Many years ago, in ancient China there lived a pottery maker of great renown. He resided in a village in the northern part of the kingdom, but his fame had spread throughout the realm because of his ability to create fine pottery of exquisite beauty. Some of his best work graced the table of the imperial family in Peking. Even so, the pottery maker was a humble man, and he lived modestly in a small house with his family.
One day a messenger from the provincial governor came to the village where the potter lived. He was the bearer of exciting news. In the spring of the coming year the Emperor was to visit their province, and his itinerary called for a brief stop in this small village. When the people of the village heard the news, it was difficult for them to contain their excitement. What an honor it would be! Never had their village rated so much as a visit by the governor, and now the Emperor was coming!
Once the initial excitement had subsided, the village elders began to worry about how they should properly receive an Emperor. Failure to render proper respect could be dangerous. In worst cases, it could lead to the loss of one’s head. This was a matter of serious concern. After all, none of them had ever been to the imperial palace, and only one man in the village could even claim to have seen the Emperor (actually, the father of the present Emperor), and his sighting had been from a very great distance. After some consultation, the elders decided to seek the advice of an expert. After inquiry, they located a man in the office of the provincial governor who was reputed to be a master of imperial protocol, and they hastened to him for much needed advice.
Armed with this expert advice, the villagers began to prepare for the forthcoming visit of the Emperor. They had several months to get ready, and preparations went forward rapidly under the direction of the nervous elders. The mothers of the village sewed bright new costumes for the children to wear in a dance they would perform for His Imperial Highness. The children practiced their dance steps and learned to bow and curtsy in a way that would be pleasing to the Emperor. The prettiest little girl in the village was chosen to present a special bouquet of flowers to their royal visitor. The chief elder prepared and practiced a speech that would be proper for the occasion. Finally, as the high point of the Emperor’s visit, the famed pottery maker had been commissioned to create a special vase for presentation to the sovereign.
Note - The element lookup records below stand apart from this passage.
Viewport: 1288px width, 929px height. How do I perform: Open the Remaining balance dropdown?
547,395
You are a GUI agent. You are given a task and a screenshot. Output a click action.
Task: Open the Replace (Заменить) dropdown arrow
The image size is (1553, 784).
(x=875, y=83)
As the important day approached, excitement in the village reached a fever pitch. At the house of the pottery maker all other work had been set aside as the potter put all his skill into designing a vase of truly exceptional beauty. A few days before the Emperor was scheduled to arrive, the work was essentially complete. The vase was ready, and it was an object truly worthy of a king of kings. All that remained was to put it into the kiln for a final firing. The potter wrapped the vase carefully in its special covers and placed it in the kiln to be hardened. Some hours later, when he removed the wrappings from the vase, he was horrified to find that the vase had cracked. Repair was impossible. All those days and weeks of effort had been wasted, and now the village would have no special gift to present to the Emperor.
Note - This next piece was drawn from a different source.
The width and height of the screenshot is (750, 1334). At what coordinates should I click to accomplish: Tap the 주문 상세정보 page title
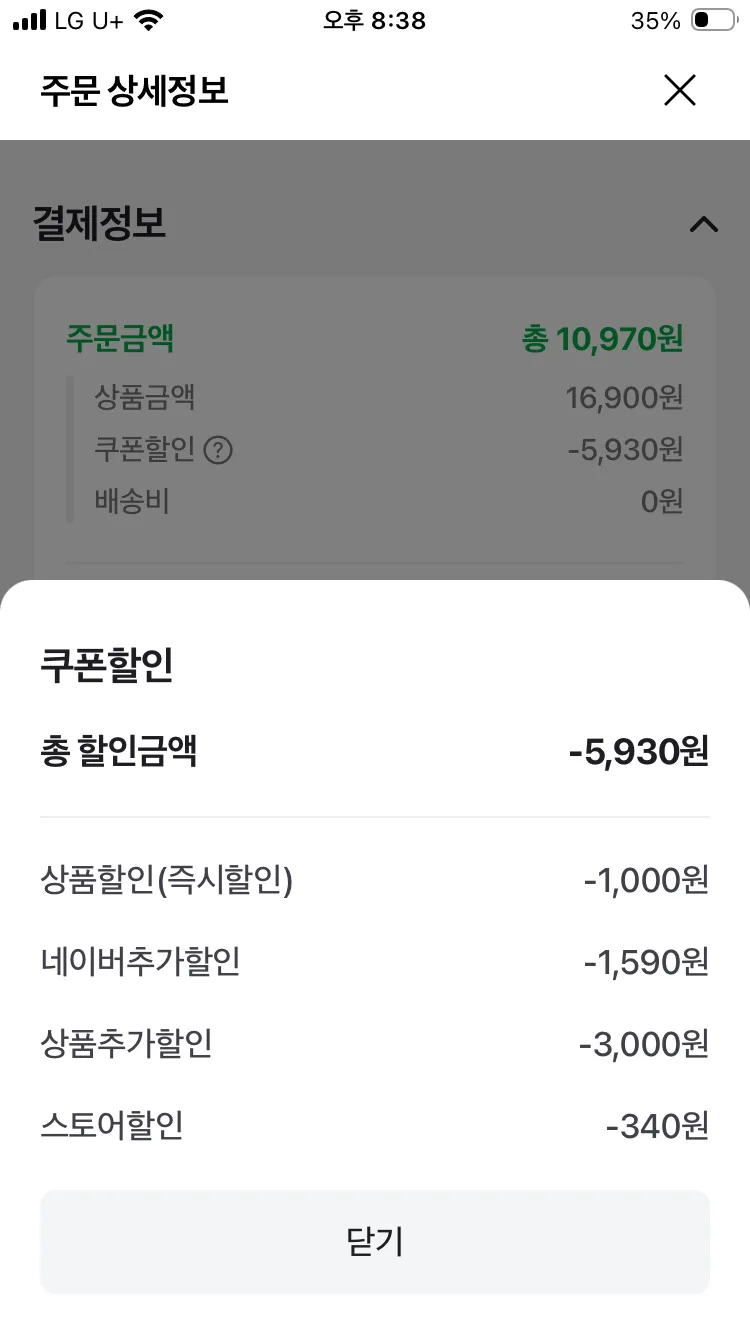pyautogui.click(x=134, y=91)
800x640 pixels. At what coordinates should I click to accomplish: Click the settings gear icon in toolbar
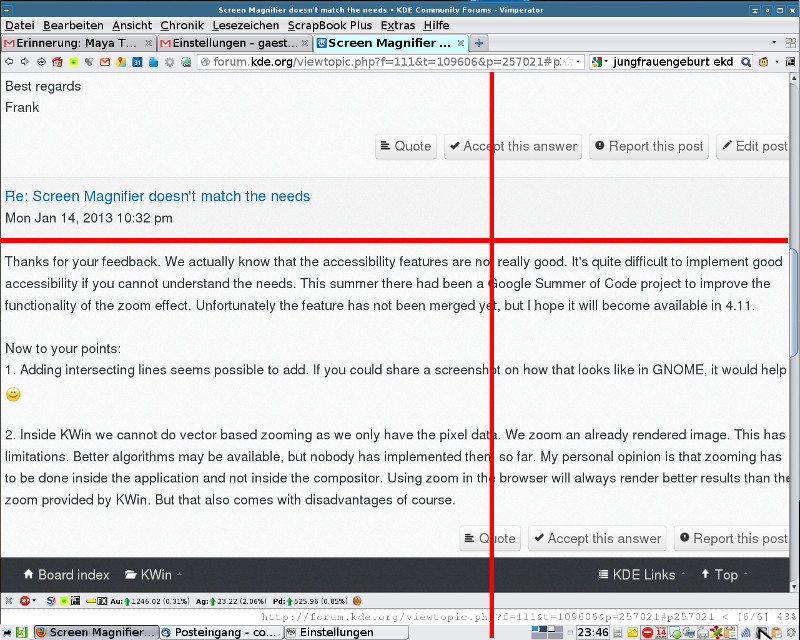click(169, 62)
On the day that the imperial procession arrived in the village, the pottery maker remained isolated in his home, too embarrassed to show his face. But the other citizens of the village did their best. The chief elder made his speech, and the children danced and bowed and curtsied for the Emperor. The pretty little girl presented her flowers, and some other gifts were given. But the Emperor knew that something was missing. Where was this pottery maker who had gained such fame in the land? In response to this question, the chief elder fearfully approached the Emperor and told him what had happened. He told how the potter had spent months fashioning a beautiful vase, only to have it ruined at the last moment. The Emperor listened in silence, then he requested that the pottery maker be brought before him immediately. The Emperor’s guards went to the potter’s house and escorted the frightened man to his sovereign. Trembling, the potter fell on his knees before his Lord, but the Emperor took his hands, raised him to his feet and embraced him. Looking into the potter’s eyes, he said to him, “My son, you have given your gift.”
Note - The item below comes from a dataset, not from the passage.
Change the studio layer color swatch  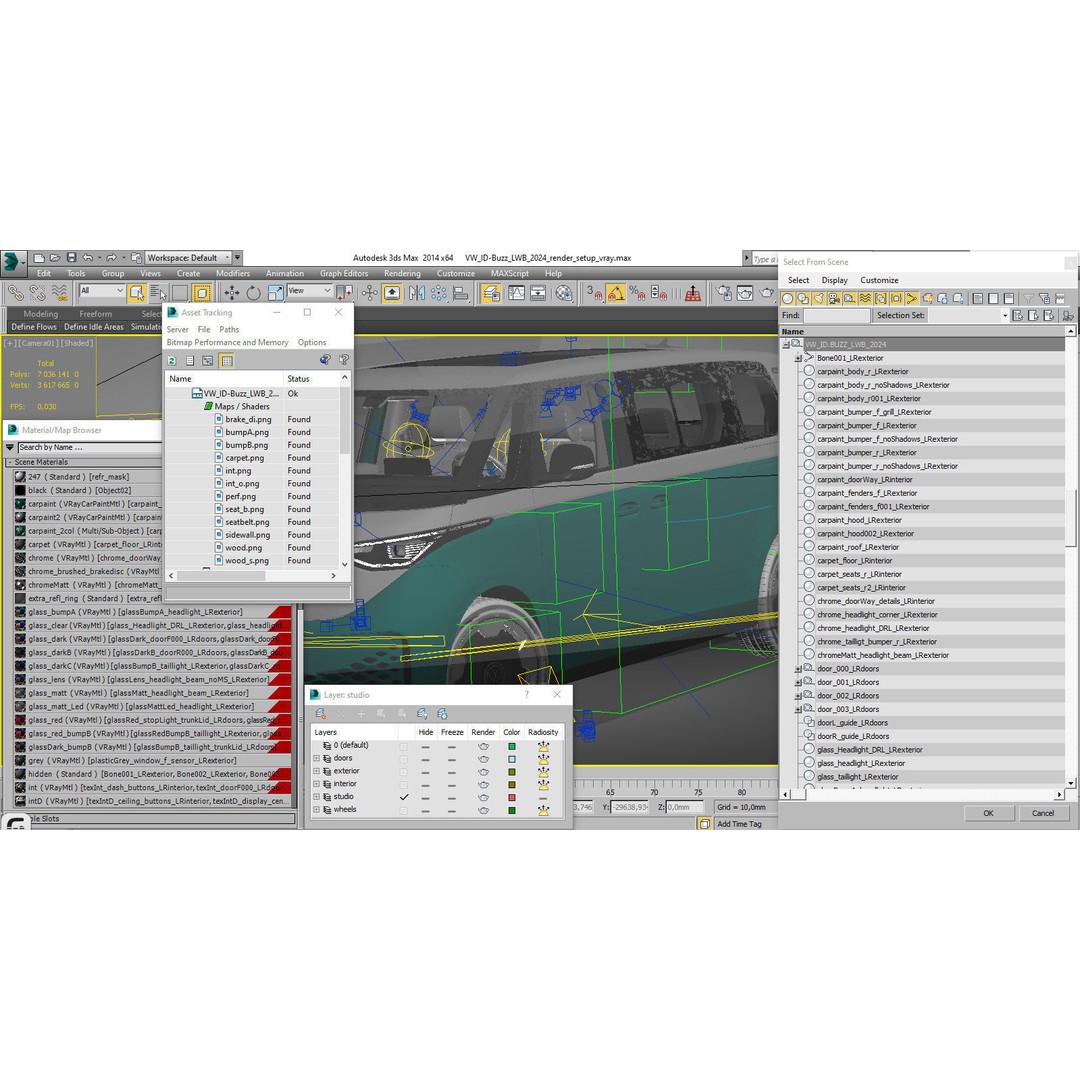point(512,797)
All of us are broken vessels. None of us are worthy to come before the Lord our God. In His mercy, He hears our humble cry. Through the life and sacrifice of His Son, he mends the cracks in our lives and brings us before Himself as gifts worthy of our King.
(This is one of my favorite stories. In the 1940s I encountered a brief version of it in a book by Lloyd C. Douglas titled Disputed Passage. I’ve rewritten the tale based on that distant memory.)